Data to process START

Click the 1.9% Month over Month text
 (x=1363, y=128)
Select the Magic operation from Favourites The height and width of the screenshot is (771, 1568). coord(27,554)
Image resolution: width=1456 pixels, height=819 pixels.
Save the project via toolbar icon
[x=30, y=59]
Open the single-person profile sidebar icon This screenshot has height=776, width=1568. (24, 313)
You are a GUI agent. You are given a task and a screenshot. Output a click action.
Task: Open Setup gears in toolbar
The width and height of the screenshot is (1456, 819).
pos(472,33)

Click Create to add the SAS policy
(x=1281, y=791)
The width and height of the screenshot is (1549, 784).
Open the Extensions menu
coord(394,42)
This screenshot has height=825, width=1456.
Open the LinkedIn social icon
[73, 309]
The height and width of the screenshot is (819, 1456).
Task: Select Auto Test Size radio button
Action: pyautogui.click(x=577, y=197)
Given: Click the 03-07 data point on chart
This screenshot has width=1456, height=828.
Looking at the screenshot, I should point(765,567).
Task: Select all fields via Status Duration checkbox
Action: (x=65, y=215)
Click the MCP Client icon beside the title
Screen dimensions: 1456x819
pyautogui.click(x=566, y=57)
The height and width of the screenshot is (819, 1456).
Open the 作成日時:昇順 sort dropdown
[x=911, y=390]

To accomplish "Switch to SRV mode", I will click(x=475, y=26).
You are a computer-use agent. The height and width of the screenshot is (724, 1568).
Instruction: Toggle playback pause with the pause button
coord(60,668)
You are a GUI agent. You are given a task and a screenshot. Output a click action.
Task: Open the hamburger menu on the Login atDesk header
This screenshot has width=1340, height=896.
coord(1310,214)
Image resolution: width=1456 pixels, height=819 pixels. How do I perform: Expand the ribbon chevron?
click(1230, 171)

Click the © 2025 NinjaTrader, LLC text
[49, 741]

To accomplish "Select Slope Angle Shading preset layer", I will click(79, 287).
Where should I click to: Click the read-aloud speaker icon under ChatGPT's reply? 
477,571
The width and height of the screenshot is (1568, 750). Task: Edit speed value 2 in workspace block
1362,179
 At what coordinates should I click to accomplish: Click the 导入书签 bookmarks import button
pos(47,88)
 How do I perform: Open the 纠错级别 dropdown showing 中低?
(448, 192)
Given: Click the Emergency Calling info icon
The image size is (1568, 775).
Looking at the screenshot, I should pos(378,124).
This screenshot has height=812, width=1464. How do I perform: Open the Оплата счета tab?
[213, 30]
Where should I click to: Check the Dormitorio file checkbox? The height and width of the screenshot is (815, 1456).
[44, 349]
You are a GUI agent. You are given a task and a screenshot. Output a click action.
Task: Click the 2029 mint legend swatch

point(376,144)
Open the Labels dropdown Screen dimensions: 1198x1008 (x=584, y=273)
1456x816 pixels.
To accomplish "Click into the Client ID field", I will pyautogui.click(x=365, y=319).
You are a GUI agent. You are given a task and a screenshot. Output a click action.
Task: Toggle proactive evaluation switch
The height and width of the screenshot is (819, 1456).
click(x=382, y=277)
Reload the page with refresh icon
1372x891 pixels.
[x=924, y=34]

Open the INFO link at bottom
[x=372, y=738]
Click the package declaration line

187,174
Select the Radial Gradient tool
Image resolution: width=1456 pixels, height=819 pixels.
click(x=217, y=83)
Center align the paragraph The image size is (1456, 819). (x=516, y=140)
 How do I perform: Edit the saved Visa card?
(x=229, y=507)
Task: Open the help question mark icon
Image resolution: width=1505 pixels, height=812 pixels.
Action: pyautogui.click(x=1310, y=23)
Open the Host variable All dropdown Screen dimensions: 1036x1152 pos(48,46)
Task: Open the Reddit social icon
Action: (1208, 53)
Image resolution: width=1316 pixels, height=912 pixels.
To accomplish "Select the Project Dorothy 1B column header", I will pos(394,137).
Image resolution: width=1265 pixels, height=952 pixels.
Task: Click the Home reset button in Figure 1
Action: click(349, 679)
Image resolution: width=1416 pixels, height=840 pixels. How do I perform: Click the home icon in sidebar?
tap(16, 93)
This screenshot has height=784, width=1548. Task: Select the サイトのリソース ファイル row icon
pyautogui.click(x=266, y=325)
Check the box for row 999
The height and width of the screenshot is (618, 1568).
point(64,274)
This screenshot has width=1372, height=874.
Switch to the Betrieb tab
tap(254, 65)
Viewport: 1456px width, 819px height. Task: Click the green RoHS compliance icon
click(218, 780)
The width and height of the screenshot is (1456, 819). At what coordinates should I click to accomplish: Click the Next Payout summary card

Data to process END

--- Exercise details ---
For every line of the listing, produce an identical copy.

--- Written answer ---
Click the 1.9% Month over Month text
 (x=1363, y=128)
Select the Magic operation from Favourites The height and width of the screenshot is (771, 1568). coord(27,554)
Image resolution: width=1456 pixels, height=819 pixels.
Save the project via toolbar icon
[x=30, y=59]
Open the single-person profile sidebar icon This screenshot has height=776, width=1568. (24, 313)
You are a GUI agent. You are given a task and a screenshot. Output a click action.
Task: Open Setup gears in toolbar
The width and height of the screenshot is (1456, 819).
pos(472,33)

Click Create to add the SAS policy
(x=1281, y=791)
The width and height of the screenshot is (1549, 784).
Open the Extensions menu
coord(394,42)
This screenshot has height=825, width=1456.
Open the LinkedIn social icon
[73, 309]
The height and width of the screenshot is (819, 1456).
Task: Select Auto Test Size radio button
Action: pyautogui.click(x=577, y=197)
Given: Click the 03-07 data point on chart
This screenshot has width=1456, height=828.
Looking at the screenshot, I should point(765,567).
Task: Select all fields via Status Duration checkbox
Action: (x=65, y=215)
Click the MCP Client icon beside the title
Screen dimensions: 1456x819
pyautogui.click(x=566, y=57)
The height and width of the screenshot is (819, 1456).
Open the 作成日時:昇順 sort dropdown
[x=911, y=390]

To accomplish "Switch to SRV mode", I will click(x=475, y=26).
You are a computer-use agent. The height and width of the screenshot is (724, 1568).
Instruction: Toggle playback pause with the pause button
coord(60,668)
You are a GUI agent. You are given a task and a screenshot. Output a click action.
Task: Open the hamburger menu on the Login atDesk header
This screenshot has width=1340, height=896.
coord(1310,214)
Image resolution: width=1456 pixels, height=819 pixels. How do I perform: Expand the ribbon chevron?
click(1230, 171)

Click the © 2025 NinjaTrader, LLC text
[49, 741]

To accomplish "Select Slope Angle Shading preset layer", I will click(79, 287).
Where should I click to: Click the read-aloud speaker icon under ChatGPT's reply? 
477,571
The width and height of the screenshot is (1568, 750). Task: Edit speed value 2 in workspace block
1362,179
 At what coordinates should I click to accomplish: Click the 导入书签 bookmarks import button
pos(47,88)
 How do I perform: Open the 纠错级别 dropdown showing 中低?
(448, 192)
Given: Click the Emergency Calling info icon
The image size is (1568, 775).
Looking at the screenshot, I should pos(378,124).
This screenshot has height=812, width=1464. How do I perform: Open the Оплата счета tab?
[213, 30]
Where should I click to: Check the Dormitorio file checkbox? The height and width of the screenshot is (815, 1456).
[44, 349]
You are a GUI agent. You are given a task and a screenshot. Output a click action.
Task: Click the 2029 mint legend swatch

point(376,144)
Open the Labels dropdown Screen dimensions: 1198x1008 (x=584, y=273)
1456x816 pixels.
To accomplish "Click into the Client ID field", I will pyautogui.click(x=365, y=319).
You are a GUI agent. You are given a task and a screenshot. Output a click action.
Task: Toggle proactive evaluation switch
The height and width of the screenshot is (819, 1456).
click(x=382, y=277)
Reload the page with refresh icon
1372x891 pixels.
[x=924, y=34]

Open the INFO link at bottom
[x=372, y=738]
Click the package declaration line

187,174
Select the Radial Gradient tool
Image resolution: width=1456 pixels, height=819 pixels.
click(x=217, y=83)
Center align the paragraph The image size is (1456, 819). (x=516, y=140)
 How do I perform: Edit the saved Visa card?
(x=229, y=507)
Task: Open the help question mark icon
Image resolution: width=1505 pixels, height=812 pixels.
Action: pyautogui.click(x=1310, y=23)
Open the Host variable All dropdown Screen dimensions: 1036x1152 pos(48,46)
Task: Open the Reddit social icon
Action: (1208, 53)
Image resolution: width=1316 pixels, height=912 pixels.
To accomplish "Select the Project Dorothy 1B column header", I will pos(394,137).
Image resolution: width=1265 pixels, height=952 pixels.
Task: Click the Home reset button in Figure 1
Action: click(349, 679)
Image resolution: width=1416 pixels, height=840 pixels. How do I perform: Click the home icon in sidebar?
tap(16, 93)
This screenshot has height=784, width=1548. Task: Select the サイトのリソース ファイル row icon
pyautogui.click(x=266, y=325)
Check the box for row 999
The height and width of the screenshot is (618, 1568).
point(64,274)
This screenshot has width=1372, height=874.
Switch to the Betrieb tab
tap(254, 65)
Viewport: 1456px width, 819px height. Task: Click the green RoHS compliance icon
click(218, 780)
The width and height of the screenshot is (1456, 819). At what coordinates should I click to accomplish: Click the Next Payout summary card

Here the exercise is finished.